Monday, September 17, 2012

17. Turn, Magic Wheel

By Dawn Powell 

Dawn Powell was a prolific and talented New York writer during the first half of the 20th century who had never really received the recognition she deserved in her lifetime.  Nevertheless, she was part of the literary “in” crowd, a beloved friend and drinking companion of many luminaries of her time.  By the time she died, almost all her novels were out of print and she languished in obscurity until some contemporary authors brought about a revival during the 1990’s and some of her novels were reprinted.

I had only recently heard of Powell when I came across a Goodreads article in which author Kate Christensen named Powell as one of her favourite writers:  “Her sharp insight into human nature is never moralistic or sentimental. She shows people as they are, not as she wishes they were or thinks they ought to be—she is never judgmental, but her eyes are gimlet and her tongue is razor sharp."

Powell’s 1936 novel Turn, Magic Wheel, a social satire about the New York literary scene, became the first work that received both critical acclaim and reasonable commercial success.  Dennis Orphen is a young writer whose debut novel is a thinly veiled satire of the relationship between a Hemingway-like writer (Andrew Callingham) and Callingham’s first wife, Effie.  Dennis’ main motive for befriending Effie Callingham (nee Thorne) was to provide fodder for his writing material, but becomes conflicted when his novel is about to be released, as he realizes how much he has come to actually value his unique relationship with Effie Thorne.
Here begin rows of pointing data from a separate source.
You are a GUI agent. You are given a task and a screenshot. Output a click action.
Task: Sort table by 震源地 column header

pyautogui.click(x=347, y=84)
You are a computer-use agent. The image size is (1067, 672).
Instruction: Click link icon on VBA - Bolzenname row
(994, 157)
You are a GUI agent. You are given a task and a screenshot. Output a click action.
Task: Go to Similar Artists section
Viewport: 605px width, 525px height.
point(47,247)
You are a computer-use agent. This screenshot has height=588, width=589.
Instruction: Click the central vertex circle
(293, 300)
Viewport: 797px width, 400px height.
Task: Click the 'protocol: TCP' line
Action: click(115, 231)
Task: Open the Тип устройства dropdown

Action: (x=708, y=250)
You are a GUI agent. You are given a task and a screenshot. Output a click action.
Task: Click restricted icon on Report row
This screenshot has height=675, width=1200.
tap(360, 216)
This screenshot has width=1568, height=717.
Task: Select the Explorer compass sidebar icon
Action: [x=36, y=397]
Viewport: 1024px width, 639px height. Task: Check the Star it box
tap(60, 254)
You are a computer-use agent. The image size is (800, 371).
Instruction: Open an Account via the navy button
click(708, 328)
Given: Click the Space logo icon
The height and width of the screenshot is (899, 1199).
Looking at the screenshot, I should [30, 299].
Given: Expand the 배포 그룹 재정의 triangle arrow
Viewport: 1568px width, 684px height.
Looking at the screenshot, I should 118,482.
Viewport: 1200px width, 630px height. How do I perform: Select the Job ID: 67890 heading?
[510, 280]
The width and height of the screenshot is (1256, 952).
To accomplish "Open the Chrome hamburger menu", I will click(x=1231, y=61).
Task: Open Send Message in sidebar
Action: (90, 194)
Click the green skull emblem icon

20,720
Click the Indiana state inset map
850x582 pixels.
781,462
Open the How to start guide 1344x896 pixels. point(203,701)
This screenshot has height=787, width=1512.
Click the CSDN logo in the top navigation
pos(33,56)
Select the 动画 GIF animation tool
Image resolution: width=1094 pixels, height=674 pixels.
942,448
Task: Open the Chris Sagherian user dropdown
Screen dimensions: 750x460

Though it took me a little while to get into the novel at first, I ended up very much enjoying Turn, Magic Wheel.  There were some wonderfully brilliant moments of insight and there were times I felt like I was a part of that whole scene.  Take for example, the skewering of a rich but stingy patroness who loves to throw parties for “the freshest of public names”:

He recalled rumors that Mrs. Meigs prided herself on a perfectly delicious punch made of pure alcohol and grape juice, which she declared fooled everyone, and enabled her to entertain at very little expense. The result of this shrewd fooling was that guests were always prowling about the basement in a game she had never thought to invent but which was the life of her parties, namely the Scotch Hunt.  There was invariably some old family friend or an intuitive type who knew the hiding place and since her private stock was very good indeed little groups of guests were always clustered in the laundry leaning over the electric mangle or in the coal cellar or the cook’s bedroom, contentedly sharing a glass with no gaily embossed red rooster on its rim at all but more likely the plainest jelly glass or even a half-pint cream bottle.

Here is a wonderfully written 1936 NYT review of Turn, Magic Wheel:

...a barbed and immensely entertaining satire on a certain phase of New York's literary life. Read about the young publisher who discovered the possibilities of proletarian literature; read Miss Powell's analysis of how to write quaint little prosies for the "Manhattanite"; read her deliciously comic descriptions of night-club binges and literary teas. Miss Powell's wit, if somewhat overexuberant, has a peculiarly sharp and ruthless edge. She has some deadly things to say about the cormorant aspects of the intelligentsia, and though her actual story--despite its moving moments--is a little synthetic, her book as a whole rings savagely true.